= Task details =
Leave out all images and set down the records exactly as given.

--- Extracted material Enclosed Below ---

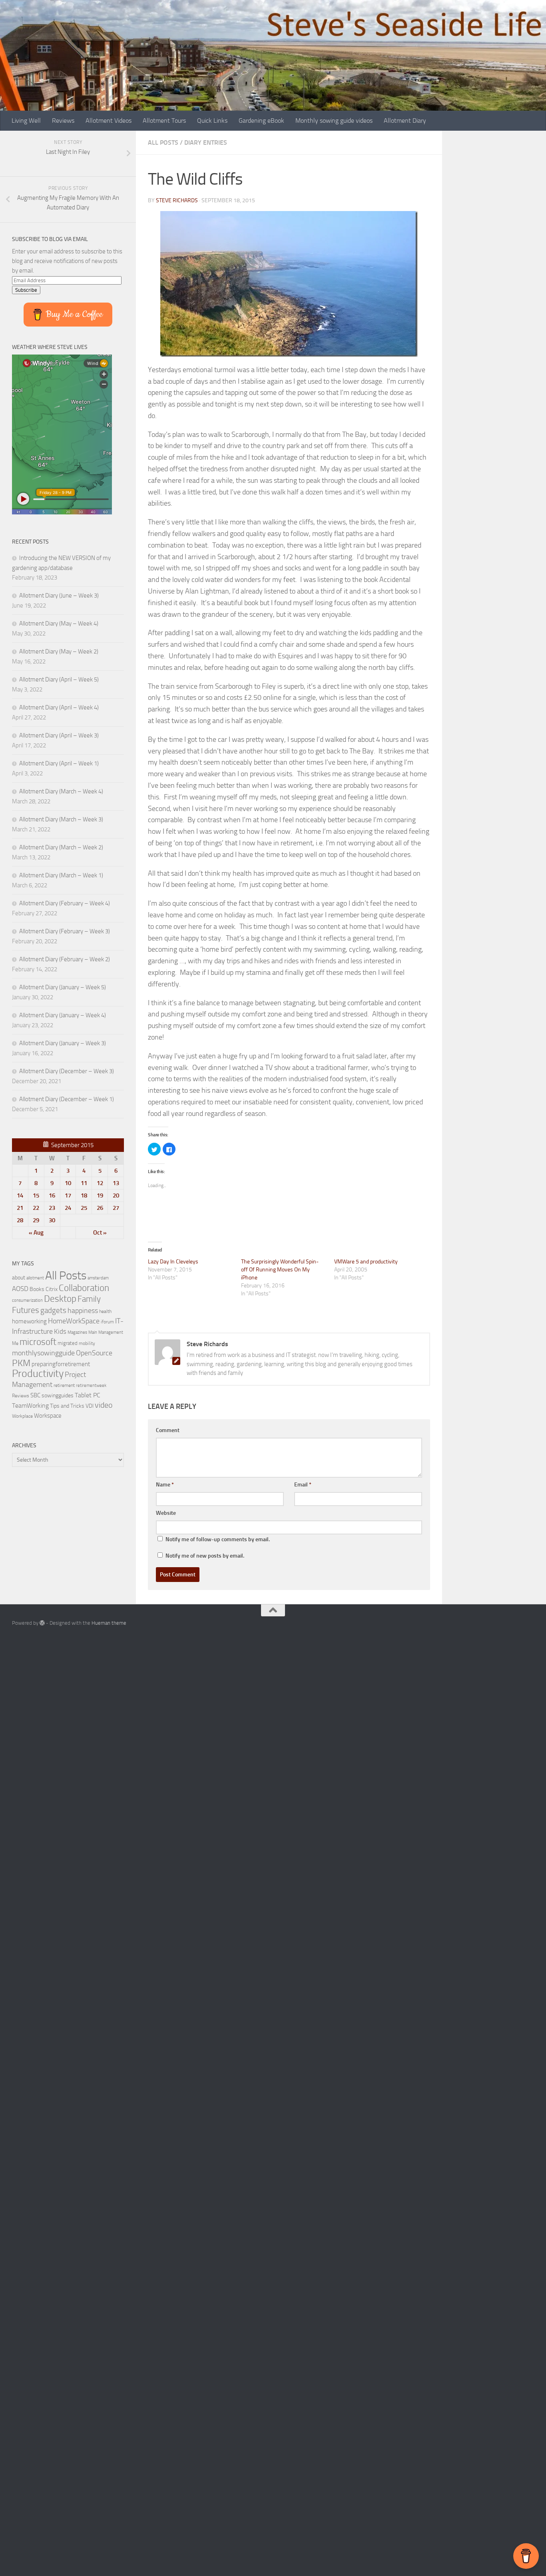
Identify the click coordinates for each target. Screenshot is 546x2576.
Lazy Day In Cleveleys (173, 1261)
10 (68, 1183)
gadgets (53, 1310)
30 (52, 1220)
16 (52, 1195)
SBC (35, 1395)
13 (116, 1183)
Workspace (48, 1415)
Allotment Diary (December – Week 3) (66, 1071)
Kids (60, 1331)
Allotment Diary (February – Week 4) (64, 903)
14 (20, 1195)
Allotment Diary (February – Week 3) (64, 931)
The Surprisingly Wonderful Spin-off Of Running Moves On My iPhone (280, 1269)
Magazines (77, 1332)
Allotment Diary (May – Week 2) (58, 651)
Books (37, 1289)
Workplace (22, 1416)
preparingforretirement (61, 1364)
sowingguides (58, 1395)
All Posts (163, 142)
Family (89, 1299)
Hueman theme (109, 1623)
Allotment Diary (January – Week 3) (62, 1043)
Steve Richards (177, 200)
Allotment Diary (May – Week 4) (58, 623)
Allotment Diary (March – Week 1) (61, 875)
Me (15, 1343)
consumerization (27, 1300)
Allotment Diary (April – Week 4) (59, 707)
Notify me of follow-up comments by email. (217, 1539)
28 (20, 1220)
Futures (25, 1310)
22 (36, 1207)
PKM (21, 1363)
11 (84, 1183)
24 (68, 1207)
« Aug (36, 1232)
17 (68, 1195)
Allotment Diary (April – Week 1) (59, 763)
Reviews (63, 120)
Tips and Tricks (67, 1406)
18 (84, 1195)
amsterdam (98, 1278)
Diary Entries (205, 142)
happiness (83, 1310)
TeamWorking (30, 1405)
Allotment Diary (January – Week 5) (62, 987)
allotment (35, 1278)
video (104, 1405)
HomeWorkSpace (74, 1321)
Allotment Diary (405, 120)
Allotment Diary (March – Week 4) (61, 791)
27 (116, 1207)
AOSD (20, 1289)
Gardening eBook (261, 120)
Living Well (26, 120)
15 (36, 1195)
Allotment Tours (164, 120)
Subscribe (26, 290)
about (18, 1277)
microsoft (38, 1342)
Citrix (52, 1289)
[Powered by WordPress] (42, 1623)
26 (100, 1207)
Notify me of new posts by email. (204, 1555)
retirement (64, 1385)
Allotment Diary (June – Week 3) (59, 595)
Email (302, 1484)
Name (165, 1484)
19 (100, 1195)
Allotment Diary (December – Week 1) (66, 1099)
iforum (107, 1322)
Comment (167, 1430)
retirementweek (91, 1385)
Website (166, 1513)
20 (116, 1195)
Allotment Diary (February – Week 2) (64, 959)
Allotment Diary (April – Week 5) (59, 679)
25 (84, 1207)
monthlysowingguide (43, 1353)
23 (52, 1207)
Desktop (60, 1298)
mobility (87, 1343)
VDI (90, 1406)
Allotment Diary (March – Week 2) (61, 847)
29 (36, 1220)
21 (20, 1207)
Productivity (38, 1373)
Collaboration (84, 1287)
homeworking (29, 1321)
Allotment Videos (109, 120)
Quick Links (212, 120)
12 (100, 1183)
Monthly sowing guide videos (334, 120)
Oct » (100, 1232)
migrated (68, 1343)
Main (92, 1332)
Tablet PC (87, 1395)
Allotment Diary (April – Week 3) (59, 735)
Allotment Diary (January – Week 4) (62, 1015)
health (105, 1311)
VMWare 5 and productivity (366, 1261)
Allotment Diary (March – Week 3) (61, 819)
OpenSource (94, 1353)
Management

--- End of Enclosed Extracted material ---

= Answer box =
Identify the click coordinates for each target. Screenshot is 546x2576.
Lazy Day In Cleveleys (173, 1261)
10 (68, 1183)
gadgets (53, 1310)
30 (52, 1220)
16 (52, 1195)
SBC (35, 1395)
13 (116, 1183)
Workspace (48, 1415)
Allotment Diary (December – Week 3) (66, 1071)
Kids (60, 1331)
Allotment Diary (February – Week 4) (64, 903)
14 (20, 1195)
Allotment Diary (February – Week 3) (64, 931)
The Surprisingly Wonderful Spin-off Of Running Moves On My iPhone (280, 1269)
Magazines (77, 1332)
Allotment Diary (May – Week 2) (58, 651)
Books (37, 1289)
Workplace (22, 1416)
preparingforretirement (61, 1364)
sowingguides (58, 1395)
All Posts (163, 142)
Family (89, 1299)
Hueman theme (109, 1623)
Allotment Diary (January – Week 3) (62, 1043)
Steve Richards (177, 200)
Allotment Diary (May – Week 4) (58, 623)
Allotment Diary (March – Week 1) (61, 875)
Me (15, 1343)
consumerization (27, 1300)
Allotment Diary (April – Week 4) (59, 707)
Notify me of follow-up comments by email. (217, 1539)
28 (20, 1220)
Futures (25, 1310)
22 (36, 1207)
PKM (21, 1363)
11 (84, 1183)
24 (68, 1207)
« Aug (36, 1232)
17 (68, 1195)
Allotment Diary (April – Week 1) (59, 763)
Reviews (63, 120)
Tips and Tricks (67, 1406)
18 (84, 1195)
amsterdam (98, 1278)
Diary Entries (205, 142)
happiness (83, 1310)
TeamWorking (30, 1405)
Allotment Diary (January – Week 5) (62, 987)
allotment (35, 1278)
video (104, 1405)
HomeWorkSpace (74, 1321)
Allotment Diary (405, 120)
Allotment Diary (March – Week 4) (61, 791)
27 (116, 1207)
AOSD (20, 1289)
Gardening eBook (261, 120)
Living Well (26, 120)
15 (36, 1195)
Allotment Tours (164, 120)
Subscribe (26, 290)
about (18, 1277)
microsoft (38, 1342)
Citrix (52, 1289)
[Powered by WordPress] (42, 1623)
26 (100, 1207)
Notify me of new posts by email. (204, 1555)
retirement (64, 1385)
Allotment Diary (June – Week 3) (59, 595)
Email (302, 1484)
Name (165, 1484)
19 (100, 1195)
Allotment Diary (December – Week 1) (66, 1099)
iforum (107, 1322)
Comment (167, 1430)
retirementweek (91, 1385)
Website (166, 1513)
20 (116, 1195)
Allotment Diary (February – Week 2) (64, 959)
Allotment Diary (April – Week 5) (59, 679)
25 (84, 1207)
monthlysowingguide (43, 1353)
23 (52, 1207)
Desktop (60, 1298)
mobility (87, 1343)
VDI (90, 1406)
Allotment Diary (March – Week 2) (61, 847)
29 (36, 1220)
21 (20, 1207)
Productivity (38, 1373)
Collaboration (84, 1287)
homeworking (29, 1321)
Allotment Videos (109, 120)
Quick Links (212, 120)
12 (100, 1183)
Monthly sowing guide videos (334, 120)
Oct » (100, 1232)
migrated (68, 1343)
Main (92, 1332)
Tablet PC (87, 1395)
Allotment Diary (April – Week 3) (59, 735)
Allotment Diary (January – Week 4) (62, 1015)
health (105, 1311)
VMWare 5 and productivity (366, 1261)
Allotment Diary (March – Week 3) (61, 819)
OpenSource (94, 1353)
Management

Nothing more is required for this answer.